Meschede. Noch gibt es nur wenige Betriebe im Bezirk der Arbeitsagentur Meschede-Soest, die Kurzarbeit fahren. Doch die Sorge davor greift um sich.
Noch sind es nur wenige Betriebe, die in der Region Kurzarbeit angemeldet haben, Namen nennt die Agentur für Arbeit nicht. „Wir beobachten das natürlich“, sagt Oliver Schmale, Leiter der Agentur für Arbeit Meschede-Soest. Im Oktober und November haben 76 Firmen Kurzarbeit angezeigt, sollten sie diese auch umsetzen wären rund 1500 Arbeitnehmer betroffen.
Die beiden großen Firmen, die in der Region unter der abflauenden Konjunktur leiden, sind der Feingussspezialist Arconic und Busch, der Zulieferbetrieb für die Nutzfahrzeugindustrie mit Standorten in Bestwig und Meschede. Das bestätigt die IG Metall. Beide fahren bisher noch tarifpolitische Strategien, um Kurzarbeit zu vermeiden. Auch bei Honsel, so berichten Mitarbeiter, sei es in manchen Abteilungen „sehr ruhig“, andere hätten immer noch gut zu tun. Eine Folge der Strukturkrise in der Automobilindustrie. „Wenn neue Aufträge reinkommen“, so heißt es dort, „dann kommen sie über die Elektromobilität.“ Die Mitarbeiter sind in Sorge: „Kein schönes Arbeiten hier“, heißt es.

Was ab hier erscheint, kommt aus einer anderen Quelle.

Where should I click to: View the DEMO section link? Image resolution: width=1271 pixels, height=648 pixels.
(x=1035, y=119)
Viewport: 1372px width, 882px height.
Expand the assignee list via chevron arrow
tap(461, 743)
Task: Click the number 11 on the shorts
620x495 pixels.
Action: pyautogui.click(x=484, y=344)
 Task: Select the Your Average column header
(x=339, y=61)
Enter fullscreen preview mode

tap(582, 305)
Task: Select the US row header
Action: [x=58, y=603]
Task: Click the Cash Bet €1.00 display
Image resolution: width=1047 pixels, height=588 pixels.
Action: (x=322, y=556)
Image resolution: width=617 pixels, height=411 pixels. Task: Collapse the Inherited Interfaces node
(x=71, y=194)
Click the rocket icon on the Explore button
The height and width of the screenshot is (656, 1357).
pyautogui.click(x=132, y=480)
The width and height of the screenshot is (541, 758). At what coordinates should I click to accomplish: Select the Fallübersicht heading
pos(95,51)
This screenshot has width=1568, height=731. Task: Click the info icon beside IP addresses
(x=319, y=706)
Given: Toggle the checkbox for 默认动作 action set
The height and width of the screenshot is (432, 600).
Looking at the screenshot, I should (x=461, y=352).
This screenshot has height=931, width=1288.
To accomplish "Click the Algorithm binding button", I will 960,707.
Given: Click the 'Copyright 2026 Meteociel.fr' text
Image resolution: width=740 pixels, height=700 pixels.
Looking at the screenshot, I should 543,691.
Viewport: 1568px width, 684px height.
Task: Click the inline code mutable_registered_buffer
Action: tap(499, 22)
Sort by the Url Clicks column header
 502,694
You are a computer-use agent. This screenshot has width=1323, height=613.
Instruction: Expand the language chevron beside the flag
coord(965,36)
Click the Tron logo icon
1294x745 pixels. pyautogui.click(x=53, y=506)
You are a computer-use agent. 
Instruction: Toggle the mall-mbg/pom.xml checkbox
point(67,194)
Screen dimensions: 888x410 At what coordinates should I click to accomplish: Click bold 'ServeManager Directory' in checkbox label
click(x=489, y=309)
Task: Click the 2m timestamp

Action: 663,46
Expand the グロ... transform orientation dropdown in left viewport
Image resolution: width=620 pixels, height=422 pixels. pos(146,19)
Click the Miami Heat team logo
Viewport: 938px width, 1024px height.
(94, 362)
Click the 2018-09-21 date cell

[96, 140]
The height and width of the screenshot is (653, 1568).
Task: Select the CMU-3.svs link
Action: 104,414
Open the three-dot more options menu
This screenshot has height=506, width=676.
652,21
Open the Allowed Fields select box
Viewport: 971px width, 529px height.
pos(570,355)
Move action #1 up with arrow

Keine Krise - eine konjunkturelle Eintrübung
Das Wort Krise mag Oliver Schmale für Südwestfalen noch gar nicht nicht in den Mund nehmen. „Das ist eine konjunkturelle Eintrübung, die auch den Arbeitsmarkt erreicht.“ Trotzdem weiß auch er, dass sich viele Arbeitnehmer Sorgen machen: „Ihnen steckt die Krise von 2008 noch in den Knochen.“ Doch seien die aktuellen Entwicklungen zumindest in der Region nicht vergleichbar. „Wir haben eine Strukturkrise, keine konjunkturelle Krise“, betont auch Carmen Schwarz, Erste Bevollmächtigte der IG Metall Arnsberg, die sich auch quer durch einen Betrieb ziehen könne. „Während die eine Abteilung beispielsweise unter dem Brexit leidet, haben andere viel zu viel zu tun. Das ist dann eine schwierige Gemengelage.“
Verdreifachung der Zahlen zur Kurzarbeit
Von Juli 2019 sind die aktuellsten Zahlen der Arbeitsagentur über Kurzarbeitgeld, das tatsächlich gezahlt wurde. 23 Betriebe waren es da von Siegen bis Soest, 395 Menschen waren betroffen, erläutert Nina Appel, Pressesprecherin der Agentur für Arbeit. Zum Vergleich: 2018, dem Boom-Jahr, waren es im Juli nur 18 Betriebe und 101 Kurzarbeiter.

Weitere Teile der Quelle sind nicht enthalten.